The seven phenoclasses, as the U-M team has dubbed them, include standard measures doctors already use to diagnose and track the progress of bipolar disorder.

In addition, they include:

  • changes in cognition, which includes thinking, reasoning and emotion processing;
  • psychological dimensions such as personality and temperament;
  • measures of behaviors related to substance use or abuse – called motivated behaviors;
  • aspects of the person's life story involving family and intimate relationships and traumas;
  • patterns of sleep and circadian rhythms; and
  • measures of how patients' symptoms change over time and respond to treatment.

Some of the key findings made in the Prechter cohort by the U-M team, include:

  • Migraine headaches are three and a half times more common among people with bipolar disorder than those without. Eating disorders, anxiety disorders and alcohol problems are also more common in those with bipolar, as is metabolic syndrome.
  • More people with bipolar disorder have a history of childhood trauma than those without the condition, it is associated with changes in self-control and attention.
  • People with bipolar disorder had higher levels of saturated fats in their diets, and the research also found associations between levels of certain fat molecules in the blood of patients and their mood or level of symptoms.
  • Looking at the microbes living in the gastrointestinal tracts of patients and comparison volunteers, the researchers found lower levels of a key bacteria type, and less diversity of microbes in patients taking antipsychotic medications.
  • Poor sleep appears to play a key role in bipolar disorder, with links found to severity of depression and mania in female, but not male, participants with the condition. Other gender differences also emerged in other aspects of the study.
  • People with bipolar disorder who have a strong neurotic tendency in their personalities are more likely to have severe illness, especially among men.
  • A range of cognitive abilities – including memory, executive functioning and motor skills – were poorer in participants with bipolar than those without, in general. The study found a particular link between the cognitive abilities of people who carried a particular genetic trait and were taking newer antipsychotic medicines.
  • Two genes, called CACNA1 and ANK3, appear to play a role in susceptibility to developing bipolar disorder. But many genetic variations have been found to be associated with bipolar risk, and more recent findings have explored the role of having a mix of these variations in the chances a person will develop bipolar.
  • Stem cells grown from skin samples taken from participants, and then coaxed to grow into nerve cells called neurons, have proven useful in studying cellular aspects of bipolar disorder. For instance, neurons derived from bipolar patients' cells were more excitable than comparisons – but calmed down when exposed to lithium, a common treatment for bipolar.

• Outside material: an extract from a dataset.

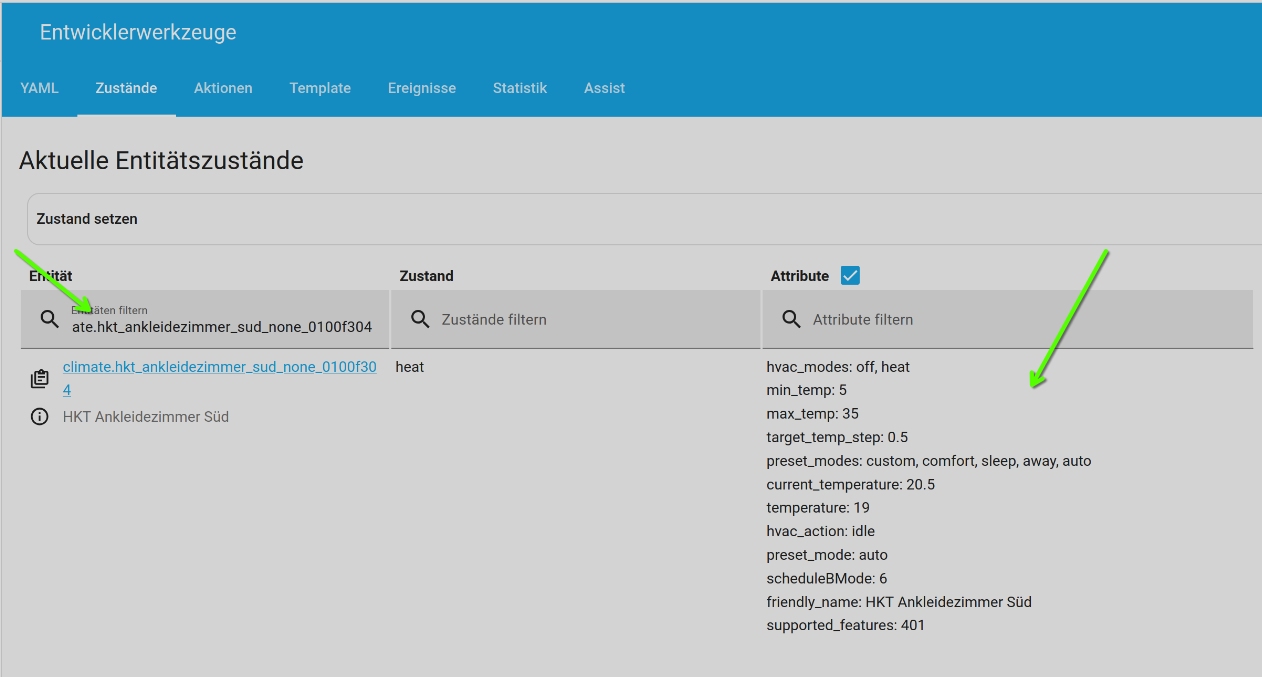Open the climate.hkt_ankleidezimmer_sud entity link
This screenshot has height=677, width=1262.
coord(219,368)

Also, the cells show differences in how they interact and function.
  • Key features of speech patterns predict mood states and may be useful outcomes measures to predict the need for intervention to prevent episodes of mania or depression.

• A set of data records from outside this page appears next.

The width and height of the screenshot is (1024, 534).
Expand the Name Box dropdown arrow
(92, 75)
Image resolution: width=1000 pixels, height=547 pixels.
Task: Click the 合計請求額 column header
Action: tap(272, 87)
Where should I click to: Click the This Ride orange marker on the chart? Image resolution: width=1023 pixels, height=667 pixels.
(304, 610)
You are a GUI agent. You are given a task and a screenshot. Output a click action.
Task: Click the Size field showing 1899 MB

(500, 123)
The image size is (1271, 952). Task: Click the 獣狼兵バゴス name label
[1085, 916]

Even though bipolar disorder tends to run in families, the long-term study has revealed no one gene that 'carries the day' to explain it, says McInnis, who is the Woodworth Professor of Bipolar Disorder and Depression in the U-M Medical School's Department of Psychiatry.

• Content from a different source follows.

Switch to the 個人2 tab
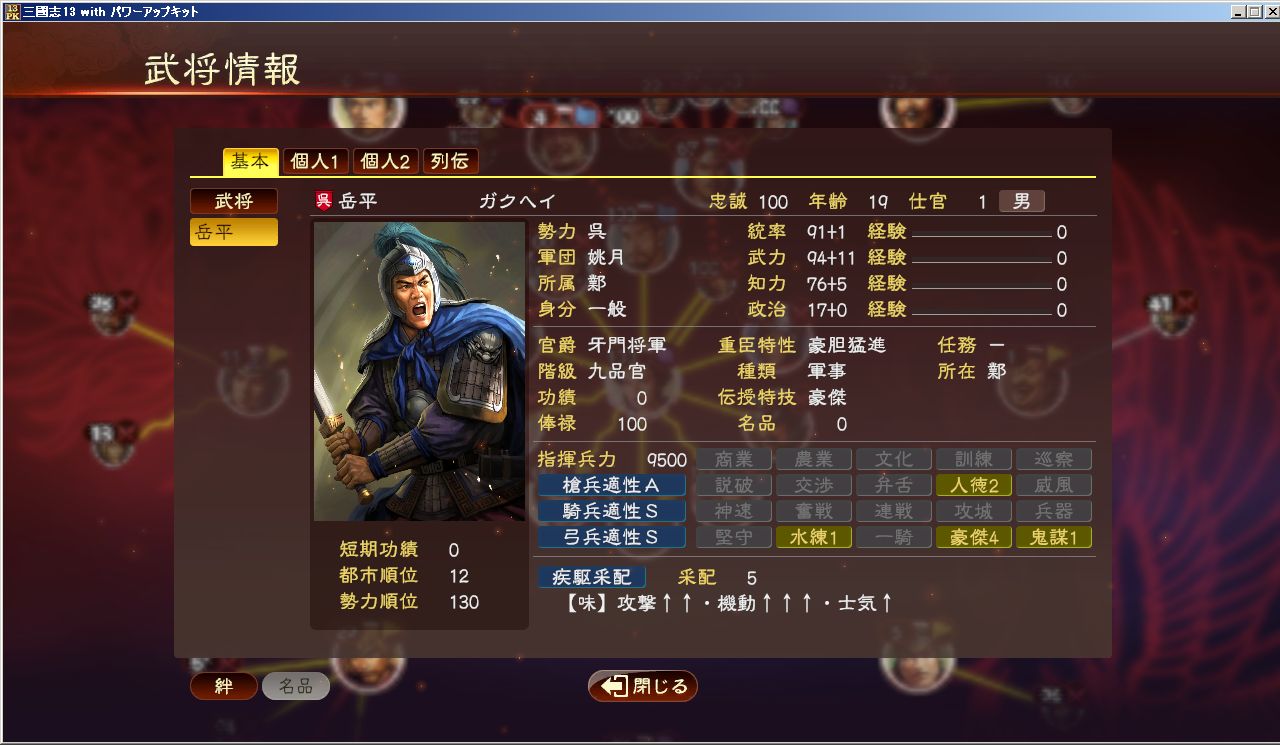This screenshot has width=1280, height=745. [385, 161]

"If there was a gene with a strong effect like what we see in breast cancer, for instance, we would have found it," he explains. "We hope this new framework will provide a new approach to understand this disorder, and other complex diseases, by developing models that can guide a management strategy for clinicians and patients, and give researchers consistent variables to measure and assess."

He adds, "Bipolar disorder has a lot to teach humankind about other illnesses, because it covers the breadths of human mood, emotion and behavior like no other condition. What we can learn in bipolar about all these factors will be directly applicable to monitoring other disorders, and personalizing the approach to managing them."